» **Problem requirements**: Without pictures, repeat the lines of the entries from the one containing "Open the line chart icon for NBG row" through the last, both ends included, and nothing else.

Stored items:

[Start of section]

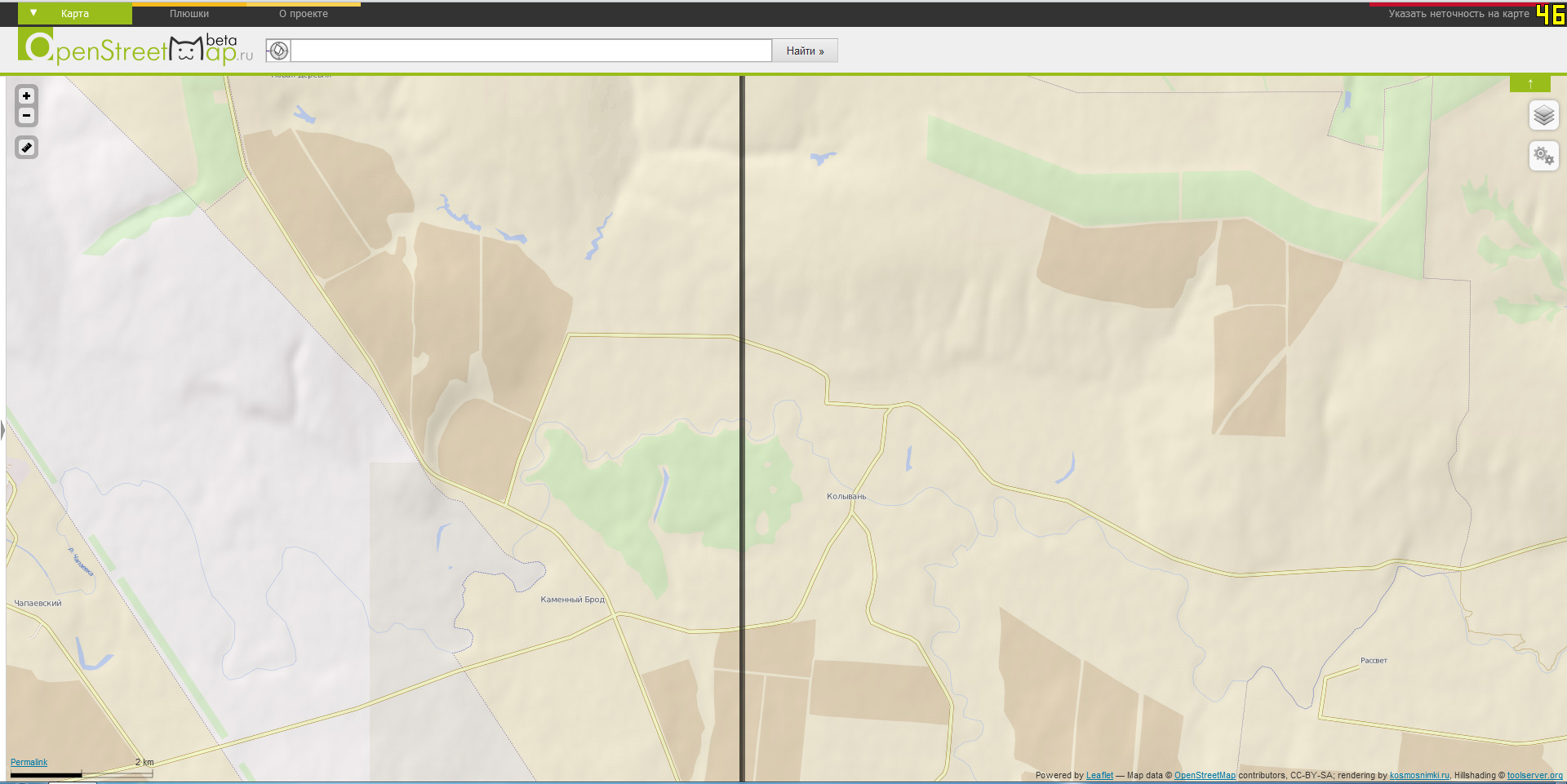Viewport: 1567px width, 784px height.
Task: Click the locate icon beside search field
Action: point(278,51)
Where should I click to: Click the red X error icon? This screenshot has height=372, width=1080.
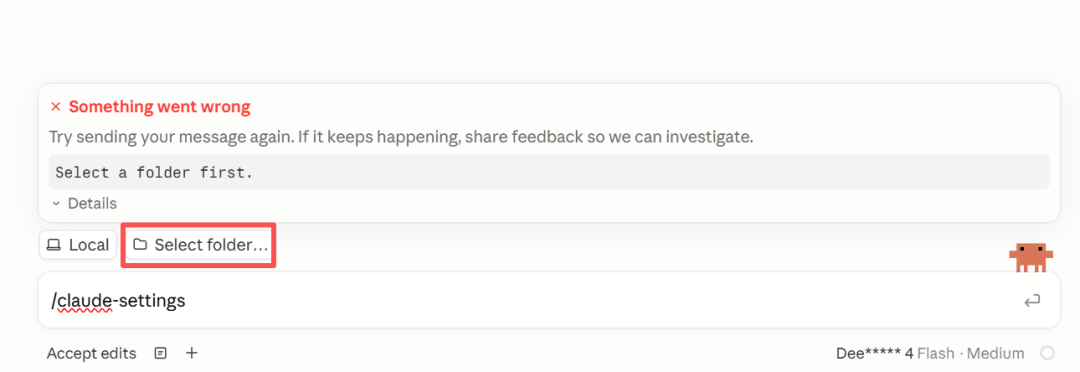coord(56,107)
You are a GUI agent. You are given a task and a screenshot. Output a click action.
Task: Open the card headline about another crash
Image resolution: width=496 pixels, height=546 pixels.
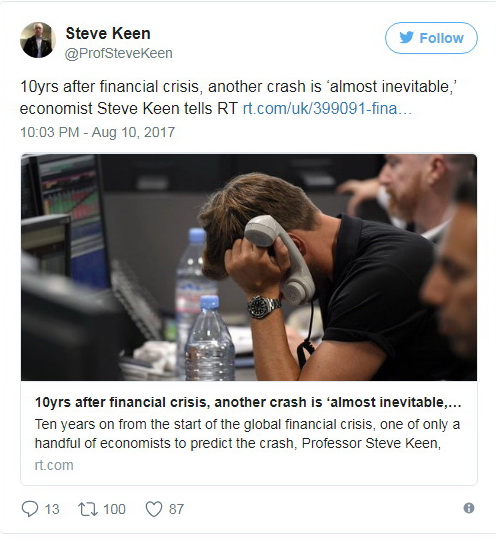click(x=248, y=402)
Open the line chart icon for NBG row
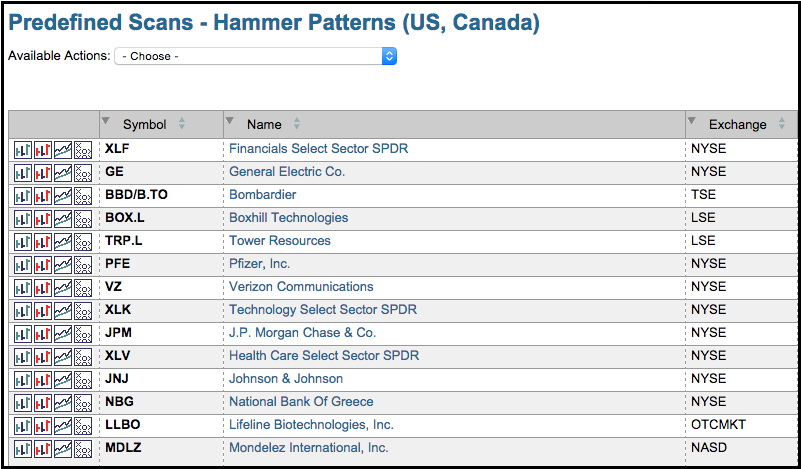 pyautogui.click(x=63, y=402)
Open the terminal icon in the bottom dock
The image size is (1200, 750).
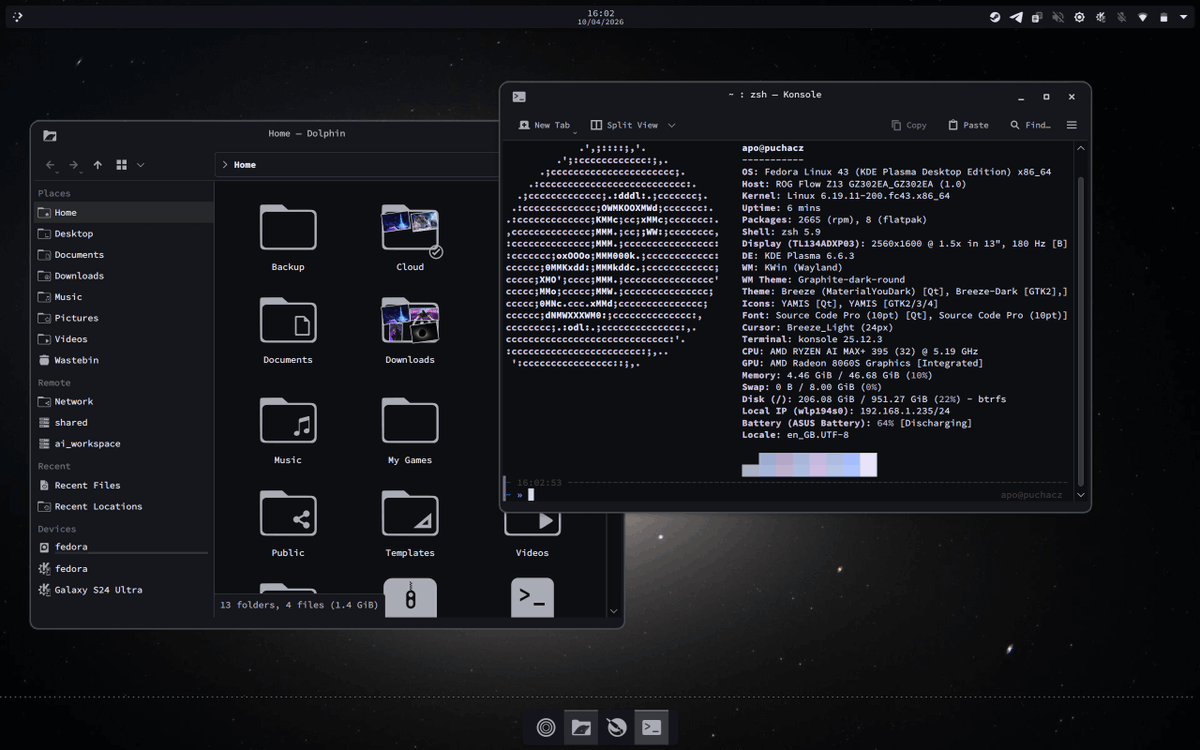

[End of section]

» **Answer section**:
Open the line chart icon for NBG row
 pyautogui.click(x=63, y=402)
Open the terminal icon in the bottom dock
The image size is (1200, 750).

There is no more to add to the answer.